A verbatim reproduction of the lines below, from the line containing "Task: Click the BeCylconGrabber scissors icon" through the line containing "Viewport: 1048px width, 1140px height.", both ends included, is the whole required output.

*RAW DATA:*
################

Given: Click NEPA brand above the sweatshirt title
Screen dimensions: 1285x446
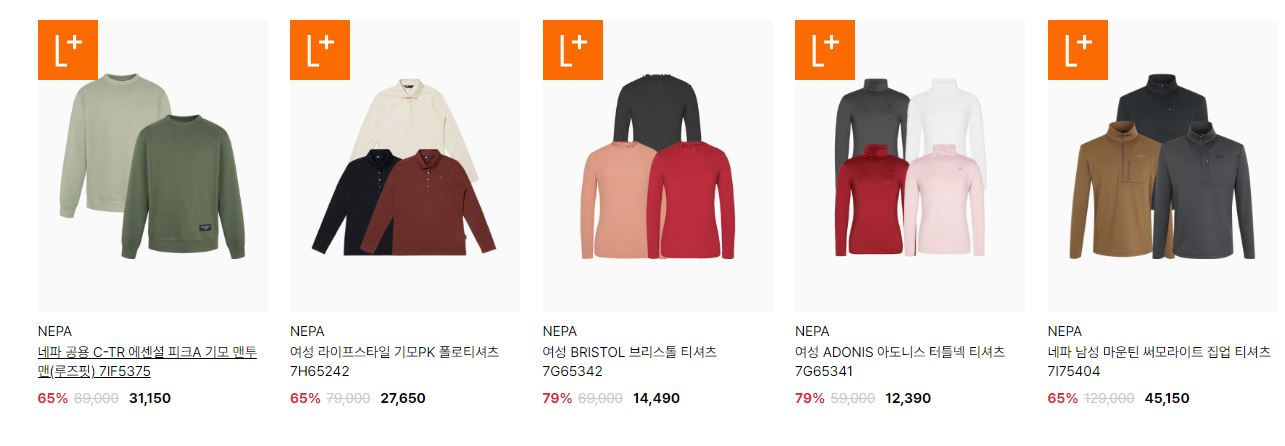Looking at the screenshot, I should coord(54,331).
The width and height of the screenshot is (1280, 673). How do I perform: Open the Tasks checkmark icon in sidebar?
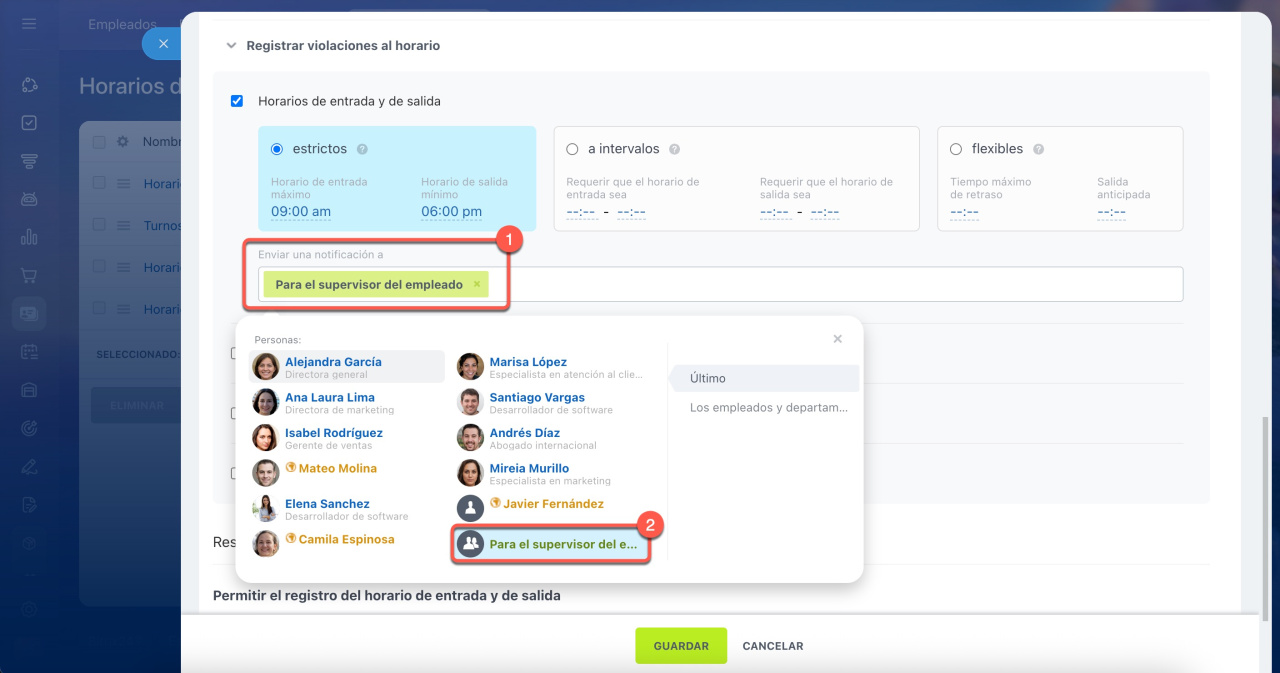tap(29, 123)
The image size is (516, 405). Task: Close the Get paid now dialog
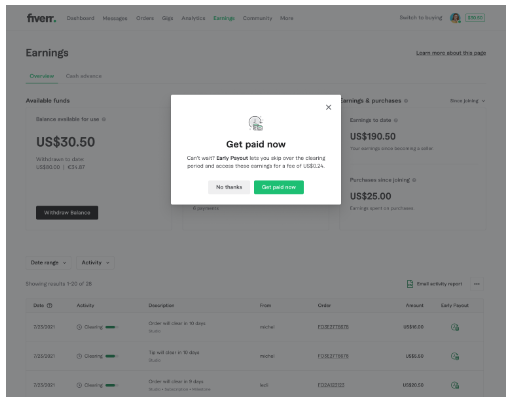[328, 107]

################

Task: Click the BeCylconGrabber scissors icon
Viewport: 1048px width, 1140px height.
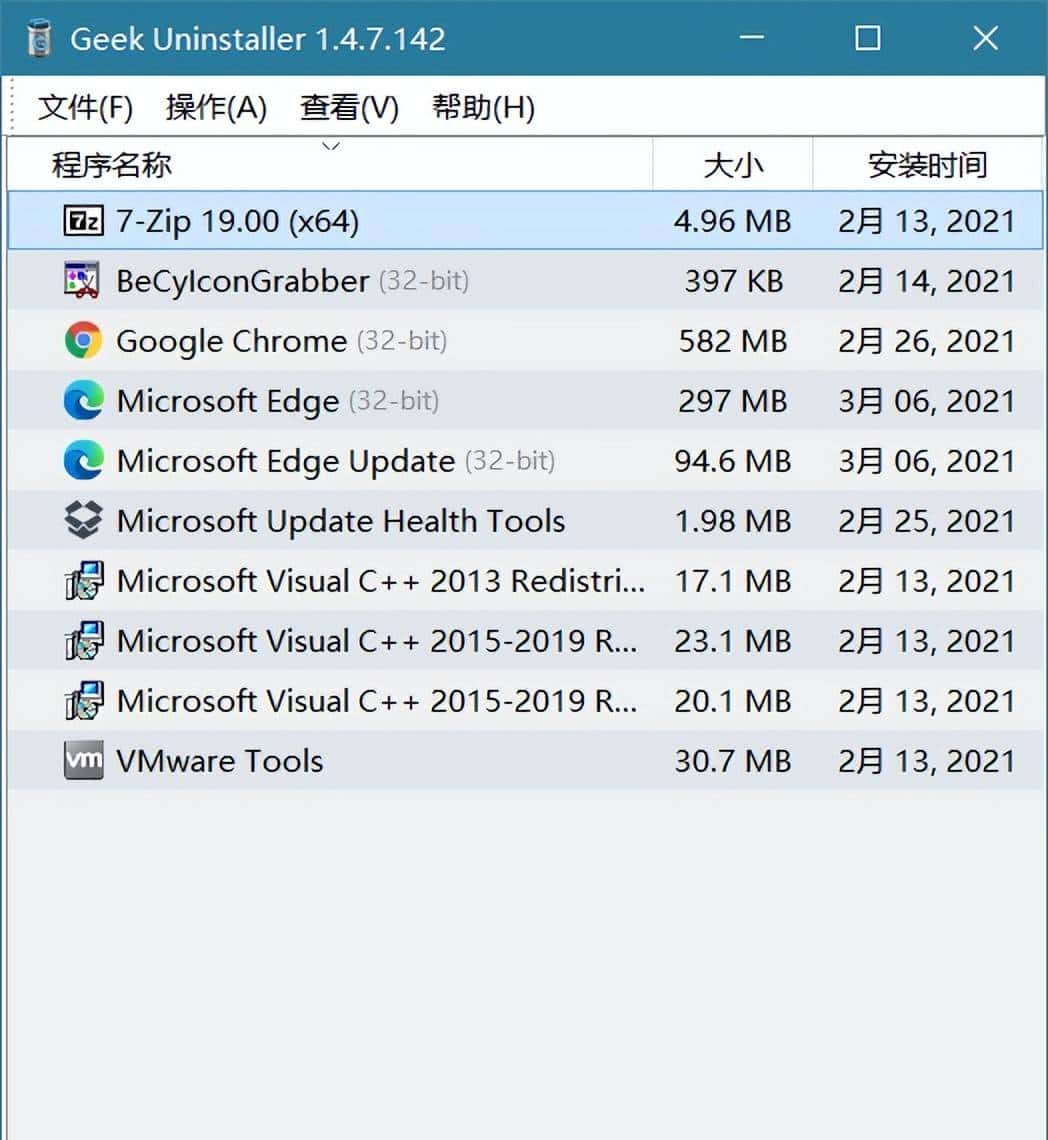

################

*EXERCISE ANSWER:*
Task: Click the BeCylconGrabber scissors icon
Viewport: 1048px width, 1140px height.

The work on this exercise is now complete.